Hi-C is not good for you. Despite its fruity branding, it’s essentially sugar water with artificial colors. A single 6.75-ounce juice box contains 25 grams of sugar and zero fiber, putting it nutritionally closer to soda than to actual fruit juice.
What’s Actually in Hi-C
Hi-C is classified as a “fruit drink,” not a fruit juice. That distinction matters. Products labeled as fruit cocktails, fruit drinks, or fruit punches contain a low percentage of real juice, sometimes as little as 10%. The rest is water, sweeteners, and additives.
The primary sweetener in Hi-C is high fructose corn syrup. Some products in the line also contain sucralose and acesulfame potassium, two zero-calorie artificial sweeteners. Depending on the flavor, you’ll also find synthetic food dyes like Red 40, Yellow 5, Yellow 6, and Blue 1. There’s no fiber, no meaningful vitamins beyond what’s been artificially added, and no protein.
The Sugar Problem
A small 6.75-ounce Hi-C juice box has 90 calories and 25 grams of sugar. Every single gram of carbohydrate in that box comes from sugar. To put that in perspective, the American Academy of Pediatrics recommends children 2 and older consume less than 25 grams of added sugar per day. One juice box hits that entire daily limit.
For adults, the American Heart Association recommends no more than 25 grams of added sugar per day for women and 36 grams for men. A single Hi-C reaches or nearly reaches that ceiling before you’ve eaten anything else. And because Hi-C comes in a small, easy-to-drink package, it’s common for kids and adults alike to have more than one.
High fructose corn syrup is particularly problematic because fructose bypasses some of the body’s normal sugar-processing controls. Research published in Frontiers in Clinical Diabetes and Healthcare links excessive fructose consumption to insulin resistance, impaired blood sugar regulation, and increased fat accumulation in the liver. Unlike glucose, which your cells throughout the body can use directly, fructose gets processed almost entirely by the liver, where it can be converted into fat.
Hi-C vs. 100% Fruit Juice
You might assume 100% fruit juice is a dramatically better option, but the gap is smaller than most people think. A glass of orange juice contains about 23 grams of sugar. From a sugar perspective, juice and soda are basically the same, as a Cleveland Clinic dietitian has noted. The difference is that 100% juice at least delivers some natural vitamins and antioxidants. Hi-C delivers almost none of that because it’s mostly sweetened water with a small splash of juice concentrate.

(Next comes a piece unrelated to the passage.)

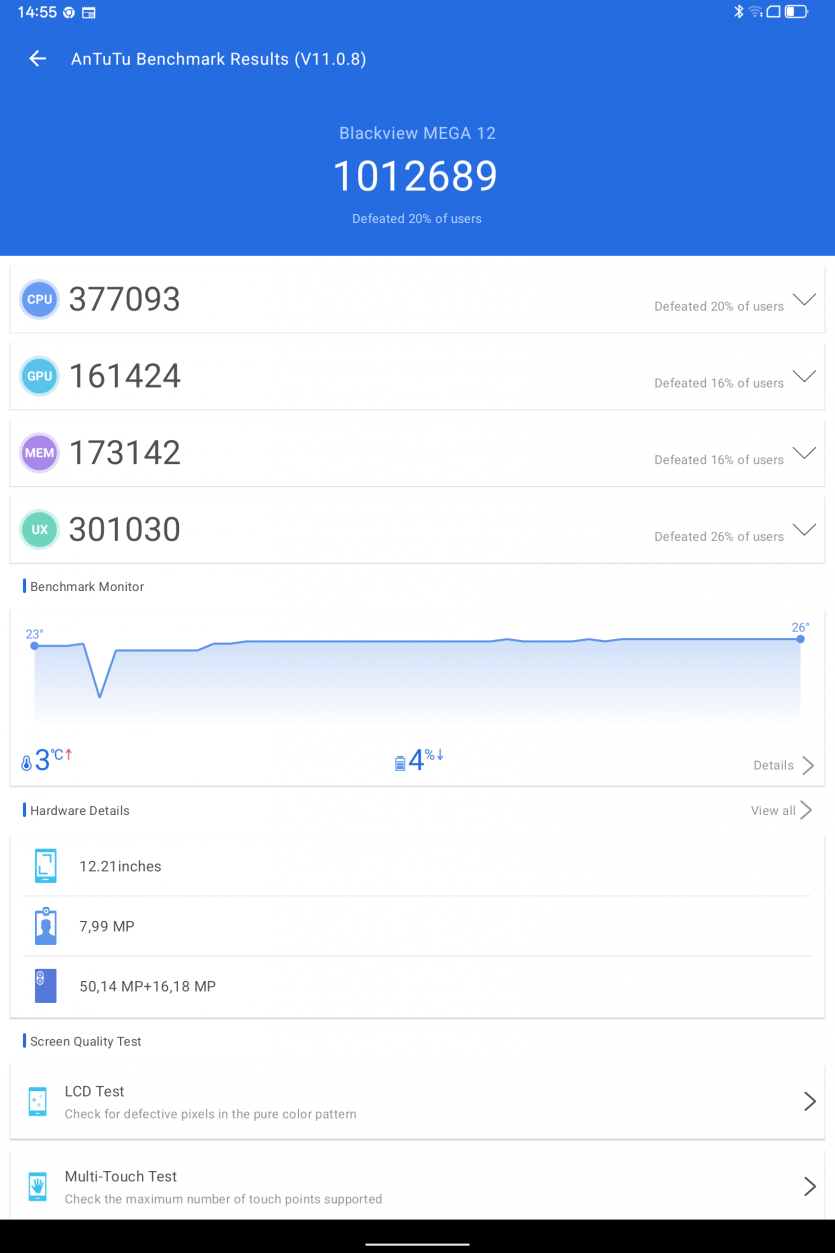Expand the GPU score details chevron
The height and width of the screenshot is (1253, 835).
tap(803, 377)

Whole fruit is the clear winner over both options. When fruit is juiced, the biggest loss is fiber, which slows sugar absorption, feeds beneficial gut bacteria, and helps you feel full. It might take the juice of five or six oranges to fill a single cup, concentrating all that sugar into a drink you can finish in minutes. Eating five oranges would take much longer, and the fiber would blunt the blood sugar spike. Hi-C takes the worst aspect of juice (concentrated sugar) and adds even more sweetener on top.
Effects on Children’s Teeth
Hi-C is especially damaging to dental health. When sugary liquid washes over teeth, bacteria in plaque convert those sugars into acids that break down enamel. The World Health Organization identifies free sugars, including sugars in fruit drinks, as the direct cause of dental cavities through this acid-production process. Because kids sip juice boxes slowly, their teeth get repeated acid exposure over an extended period, which accelerates decay.
The AAP specifically advises against fruit drinks (as opposed to 100% juice) for children. Even for 100% juice, the guidelines are strict: no more than 4 ounces per day for kids ages 1 through 3, 4 to 6 ounces for ages 4 through 6, and 8 ounces for ages 7 through 14. Hi-C doesn’t qualify as 100% juice, so it falls into the category the AAP says to simply avoid, alongside soda and sports drinks.
Better Alternatives
If you or your kids enjoy fruity drinks, there are straightforward swaps. Water with sliced fruit gives you flavor without added sugar. If you want juice, choose 100% fruit juice and keep portions small. Diluting juice with sparkling water cuts the sugar concentration while still tasting sweet. For kids who are used to Hi-C, gradually mixing in more water over time can help them adjust to less sweetness.
Whole fruit remains the best option. A medium orange has about 12 grams of sugar (half of what’s in a Hi-C box), plus 3 grams of fiber and a full serving of vitamin C. You get the sweetness, the nutrition, and the satiety that a juice box can’t deliver.